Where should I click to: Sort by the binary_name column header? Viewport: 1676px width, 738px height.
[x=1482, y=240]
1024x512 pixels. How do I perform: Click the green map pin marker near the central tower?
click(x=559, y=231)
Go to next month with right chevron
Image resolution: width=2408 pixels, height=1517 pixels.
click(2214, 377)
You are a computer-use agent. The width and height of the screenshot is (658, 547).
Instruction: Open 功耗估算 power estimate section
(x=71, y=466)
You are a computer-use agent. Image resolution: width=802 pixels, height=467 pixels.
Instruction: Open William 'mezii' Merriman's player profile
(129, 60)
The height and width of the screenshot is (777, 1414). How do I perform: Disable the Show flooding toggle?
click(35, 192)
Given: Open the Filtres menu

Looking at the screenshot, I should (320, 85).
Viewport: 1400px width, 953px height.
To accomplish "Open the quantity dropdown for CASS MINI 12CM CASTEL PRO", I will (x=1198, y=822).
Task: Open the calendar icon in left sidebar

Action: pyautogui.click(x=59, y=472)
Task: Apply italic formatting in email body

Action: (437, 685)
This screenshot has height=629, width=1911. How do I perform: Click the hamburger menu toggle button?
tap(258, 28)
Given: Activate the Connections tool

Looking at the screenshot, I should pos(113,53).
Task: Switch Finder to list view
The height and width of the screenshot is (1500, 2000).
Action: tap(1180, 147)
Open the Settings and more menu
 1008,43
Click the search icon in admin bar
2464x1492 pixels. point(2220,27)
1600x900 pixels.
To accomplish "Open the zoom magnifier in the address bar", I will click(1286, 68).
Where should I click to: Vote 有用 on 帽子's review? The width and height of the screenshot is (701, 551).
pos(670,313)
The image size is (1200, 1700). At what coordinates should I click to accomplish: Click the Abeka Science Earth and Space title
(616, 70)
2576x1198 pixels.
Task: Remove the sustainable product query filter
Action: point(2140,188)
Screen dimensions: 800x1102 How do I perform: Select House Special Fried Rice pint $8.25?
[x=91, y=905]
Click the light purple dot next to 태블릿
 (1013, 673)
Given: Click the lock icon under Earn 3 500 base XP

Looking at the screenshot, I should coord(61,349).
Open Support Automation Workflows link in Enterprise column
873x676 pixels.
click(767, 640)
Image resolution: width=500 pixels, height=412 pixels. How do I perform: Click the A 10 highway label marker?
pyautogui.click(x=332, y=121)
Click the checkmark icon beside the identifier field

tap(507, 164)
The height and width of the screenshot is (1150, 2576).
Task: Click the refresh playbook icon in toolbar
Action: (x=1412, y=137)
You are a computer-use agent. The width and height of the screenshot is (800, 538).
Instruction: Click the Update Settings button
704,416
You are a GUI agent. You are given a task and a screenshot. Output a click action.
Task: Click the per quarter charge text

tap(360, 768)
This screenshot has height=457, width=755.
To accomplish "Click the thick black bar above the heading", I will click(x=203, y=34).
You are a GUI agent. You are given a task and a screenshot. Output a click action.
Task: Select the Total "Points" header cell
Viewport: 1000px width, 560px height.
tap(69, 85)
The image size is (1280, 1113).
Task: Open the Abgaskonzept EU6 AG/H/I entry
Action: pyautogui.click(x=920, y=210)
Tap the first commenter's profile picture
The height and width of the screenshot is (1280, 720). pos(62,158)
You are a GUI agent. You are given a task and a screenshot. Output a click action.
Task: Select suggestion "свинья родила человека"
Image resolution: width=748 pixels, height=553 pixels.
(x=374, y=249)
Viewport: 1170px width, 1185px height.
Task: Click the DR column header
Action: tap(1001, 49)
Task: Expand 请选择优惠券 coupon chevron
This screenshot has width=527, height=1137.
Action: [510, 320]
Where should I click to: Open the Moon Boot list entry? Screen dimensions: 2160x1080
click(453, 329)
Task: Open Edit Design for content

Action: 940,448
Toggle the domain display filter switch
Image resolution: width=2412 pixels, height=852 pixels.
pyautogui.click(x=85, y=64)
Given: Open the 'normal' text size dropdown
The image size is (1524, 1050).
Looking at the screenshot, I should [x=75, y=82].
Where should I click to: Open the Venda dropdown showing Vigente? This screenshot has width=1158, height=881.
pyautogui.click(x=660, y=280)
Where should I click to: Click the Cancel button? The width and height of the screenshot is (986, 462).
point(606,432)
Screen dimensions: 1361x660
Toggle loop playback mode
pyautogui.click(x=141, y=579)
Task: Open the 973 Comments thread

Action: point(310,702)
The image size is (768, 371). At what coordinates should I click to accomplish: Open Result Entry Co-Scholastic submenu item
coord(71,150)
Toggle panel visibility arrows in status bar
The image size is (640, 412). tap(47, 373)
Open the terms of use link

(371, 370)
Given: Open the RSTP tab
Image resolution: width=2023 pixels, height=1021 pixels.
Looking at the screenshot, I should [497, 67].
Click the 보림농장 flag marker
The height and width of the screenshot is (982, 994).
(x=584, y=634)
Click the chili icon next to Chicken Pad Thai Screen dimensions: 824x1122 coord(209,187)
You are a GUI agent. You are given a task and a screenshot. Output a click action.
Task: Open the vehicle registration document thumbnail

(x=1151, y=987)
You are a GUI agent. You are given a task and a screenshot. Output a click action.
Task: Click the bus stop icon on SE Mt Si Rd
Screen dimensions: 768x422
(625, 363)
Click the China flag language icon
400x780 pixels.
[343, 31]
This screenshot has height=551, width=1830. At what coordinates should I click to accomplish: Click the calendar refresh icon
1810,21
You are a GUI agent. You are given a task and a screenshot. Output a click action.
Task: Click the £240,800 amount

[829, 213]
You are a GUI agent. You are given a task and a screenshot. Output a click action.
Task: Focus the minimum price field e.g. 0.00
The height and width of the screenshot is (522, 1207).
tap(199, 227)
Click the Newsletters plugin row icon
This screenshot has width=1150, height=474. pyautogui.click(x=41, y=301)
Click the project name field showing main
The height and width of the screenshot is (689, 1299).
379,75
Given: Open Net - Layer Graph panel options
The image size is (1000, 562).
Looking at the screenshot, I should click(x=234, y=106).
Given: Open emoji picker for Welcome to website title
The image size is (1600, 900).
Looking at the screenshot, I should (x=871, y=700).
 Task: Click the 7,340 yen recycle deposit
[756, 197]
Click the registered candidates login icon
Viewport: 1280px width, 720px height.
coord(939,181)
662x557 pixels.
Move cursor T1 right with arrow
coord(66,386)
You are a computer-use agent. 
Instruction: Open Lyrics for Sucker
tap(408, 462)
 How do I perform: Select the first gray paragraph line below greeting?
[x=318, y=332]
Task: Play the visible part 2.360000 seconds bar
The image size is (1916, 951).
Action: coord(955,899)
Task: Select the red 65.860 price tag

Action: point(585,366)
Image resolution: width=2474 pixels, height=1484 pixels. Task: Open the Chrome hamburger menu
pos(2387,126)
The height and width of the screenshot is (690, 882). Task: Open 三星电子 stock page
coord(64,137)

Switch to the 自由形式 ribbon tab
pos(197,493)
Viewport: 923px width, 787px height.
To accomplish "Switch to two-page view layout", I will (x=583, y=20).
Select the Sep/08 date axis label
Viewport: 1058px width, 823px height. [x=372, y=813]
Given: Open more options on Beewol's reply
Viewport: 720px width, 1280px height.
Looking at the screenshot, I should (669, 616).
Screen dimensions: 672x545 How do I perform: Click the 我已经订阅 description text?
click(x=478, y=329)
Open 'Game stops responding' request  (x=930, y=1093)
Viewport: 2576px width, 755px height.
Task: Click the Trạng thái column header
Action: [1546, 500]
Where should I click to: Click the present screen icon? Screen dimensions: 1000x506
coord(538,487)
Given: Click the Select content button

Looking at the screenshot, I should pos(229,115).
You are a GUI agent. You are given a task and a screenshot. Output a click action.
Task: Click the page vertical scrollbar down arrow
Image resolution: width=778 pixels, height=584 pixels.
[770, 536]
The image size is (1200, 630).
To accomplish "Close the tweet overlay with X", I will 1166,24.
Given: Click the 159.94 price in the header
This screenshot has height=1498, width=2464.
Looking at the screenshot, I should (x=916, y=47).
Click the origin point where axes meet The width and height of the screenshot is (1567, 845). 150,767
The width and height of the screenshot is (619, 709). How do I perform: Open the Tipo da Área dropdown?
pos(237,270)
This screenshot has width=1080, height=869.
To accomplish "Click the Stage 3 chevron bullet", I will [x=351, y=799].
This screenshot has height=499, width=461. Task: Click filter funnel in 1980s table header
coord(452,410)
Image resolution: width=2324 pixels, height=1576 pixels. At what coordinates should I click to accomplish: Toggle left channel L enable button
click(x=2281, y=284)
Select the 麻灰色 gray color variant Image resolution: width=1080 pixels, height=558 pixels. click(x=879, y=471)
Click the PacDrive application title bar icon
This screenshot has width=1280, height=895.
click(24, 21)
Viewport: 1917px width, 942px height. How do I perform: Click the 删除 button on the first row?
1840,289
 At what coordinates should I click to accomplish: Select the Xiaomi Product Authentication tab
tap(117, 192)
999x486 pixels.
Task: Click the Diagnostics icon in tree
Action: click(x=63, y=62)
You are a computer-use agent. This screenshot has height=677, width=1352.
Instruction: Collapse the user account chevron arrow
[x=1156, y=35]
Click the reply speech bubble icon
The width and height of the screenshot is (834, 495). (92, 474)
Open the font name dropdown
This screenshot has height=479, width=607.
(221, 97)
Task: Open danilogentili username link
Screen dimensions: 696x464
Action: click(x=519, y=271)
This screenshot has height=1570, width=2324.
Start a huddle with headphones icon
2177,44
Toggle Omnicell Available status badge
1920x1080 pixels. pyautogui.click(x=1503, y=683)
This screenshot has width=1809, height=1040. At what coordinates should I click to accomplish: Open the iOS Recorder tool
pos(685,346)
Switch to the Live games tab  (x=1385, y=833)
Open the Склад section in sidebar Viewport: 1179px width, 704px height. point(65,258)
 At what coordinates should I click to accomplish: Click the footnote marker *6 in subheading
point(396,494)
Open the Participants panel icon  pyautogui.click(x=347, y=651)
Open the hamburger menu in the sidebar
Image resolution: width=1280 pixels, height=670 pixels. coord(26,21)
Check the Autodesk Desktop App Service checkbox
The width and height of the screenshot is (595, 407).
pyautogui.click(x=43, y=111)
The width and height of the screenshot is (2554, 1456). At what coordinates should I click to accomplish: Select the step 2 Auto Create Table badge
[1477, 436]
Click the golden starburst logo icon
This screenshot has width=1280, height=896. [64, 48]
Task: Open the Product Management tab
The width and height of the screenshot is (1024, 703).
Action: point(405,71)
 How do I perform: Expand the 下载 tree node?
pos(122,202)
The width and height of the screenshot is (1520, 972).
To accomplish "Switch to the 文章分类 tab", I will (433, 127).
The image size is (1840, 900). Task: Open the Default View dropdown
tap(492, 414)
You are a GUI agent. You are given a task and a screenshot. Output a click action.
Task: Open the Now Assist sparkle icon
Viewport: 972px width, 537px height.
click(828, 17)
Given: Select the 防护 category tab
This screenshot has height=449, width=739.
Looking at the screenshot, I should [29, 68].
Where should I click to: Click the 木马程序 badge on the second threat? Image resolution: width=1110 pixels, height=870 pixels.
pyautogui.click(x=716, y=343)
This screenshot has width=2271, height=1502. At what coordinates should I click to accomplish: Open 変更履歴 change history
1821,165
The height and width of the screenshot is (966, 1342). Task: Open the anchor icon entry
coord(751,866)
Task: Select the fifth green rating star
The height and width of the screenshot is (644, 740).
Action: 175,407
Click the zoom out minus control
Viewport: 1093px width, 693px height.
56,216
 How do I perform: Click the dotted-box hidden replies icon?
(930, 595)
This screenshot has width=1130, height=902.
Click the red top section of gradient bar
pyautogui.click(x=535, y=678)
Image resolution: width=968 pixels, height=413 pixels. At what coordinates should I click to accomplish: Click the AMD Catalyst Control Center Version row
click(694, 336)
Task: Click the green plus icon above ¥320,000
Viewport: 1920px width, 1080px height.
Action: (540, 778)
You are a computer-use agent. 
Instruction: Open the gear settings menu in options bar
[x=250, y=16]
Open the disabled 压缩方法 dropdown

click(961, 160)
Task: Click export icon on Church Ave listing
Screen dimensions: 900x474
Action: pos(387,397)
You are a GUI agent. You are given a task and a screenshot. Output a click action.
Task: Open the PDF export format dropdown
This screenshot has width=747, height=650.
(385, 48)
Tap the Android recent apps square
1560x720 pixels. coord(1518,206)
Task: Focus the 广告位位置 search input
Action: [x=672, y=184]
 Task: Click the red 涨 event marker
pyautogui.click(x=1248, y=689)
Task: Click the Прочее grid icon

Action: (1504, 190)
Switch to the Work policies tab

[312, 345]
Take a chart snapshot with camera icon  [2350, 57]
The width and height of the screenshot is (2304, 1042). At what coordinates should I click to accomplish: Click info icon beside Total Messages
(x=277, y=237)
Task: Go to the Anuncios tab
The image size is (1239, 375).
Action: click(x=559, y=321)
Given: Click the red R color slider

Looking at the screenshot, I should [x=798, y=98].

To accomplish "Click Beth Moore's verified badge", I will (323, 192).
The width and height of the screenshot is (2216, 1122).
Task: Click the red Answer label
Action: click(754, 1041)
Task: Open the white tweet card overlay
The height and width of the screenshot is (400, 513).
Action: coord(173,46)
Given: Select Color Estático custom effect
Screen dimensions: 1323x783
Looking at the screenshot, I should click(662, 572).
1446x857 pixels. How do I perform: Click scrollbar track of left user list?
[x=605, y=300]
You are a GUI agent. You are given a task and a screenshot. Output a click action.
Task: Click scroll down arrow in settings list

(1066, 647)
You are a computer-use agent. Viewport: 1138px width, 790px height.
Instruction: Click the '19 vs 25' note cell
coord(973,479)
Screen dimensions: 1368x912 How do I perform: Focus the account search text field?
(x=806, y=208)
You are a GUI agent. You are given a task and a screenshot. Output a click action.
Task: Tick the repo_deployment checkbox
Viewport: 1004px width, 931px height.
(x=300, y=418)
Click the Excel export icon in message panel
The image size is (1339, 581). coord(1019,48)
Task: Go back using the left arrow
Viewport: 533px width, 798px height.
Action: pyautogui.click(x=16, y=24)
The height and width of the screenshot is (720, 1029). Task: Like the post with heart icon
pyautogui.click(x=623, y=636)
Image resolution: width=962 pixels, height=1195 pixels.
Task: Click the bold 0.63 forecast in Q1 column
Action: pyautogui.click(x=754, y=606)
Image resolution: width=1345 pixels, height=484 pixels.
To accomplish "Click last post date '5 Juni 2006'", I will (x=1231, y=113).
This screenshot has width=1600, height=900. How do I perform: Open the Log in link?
▬▬▬▬▬▬
Exercise aim: Copy the entries above word for word, starting with the line that contains "Click the Excel export icon in message panel" and ending with the line that contains "will (x=1231, y=113).", both included.

Response to this task:
Click the Excel export icon in message panel
The image size is (1339, 581). coord(1019,48)
Task: Go back using the left arrow
Viewport: 533px width, 798px height.
Action: pyautogui.click(x=16, y=24)
The height and width of the screenshot is (720, 1029). Task: Like the post with heart icon
pyautogui.click(x=623, y=636)
Image resolution: width=962 pixels, height=1195 pixels.
Task: Click the bold 0.63 forecast in Q1 column
Action: pyautogui.click(x=754, y=606)
Image resolution: width=1345 pixels, height=484 pixels.
To accomplish "Click last post date '5 Juni 2006'", I will (x=1231, y=113).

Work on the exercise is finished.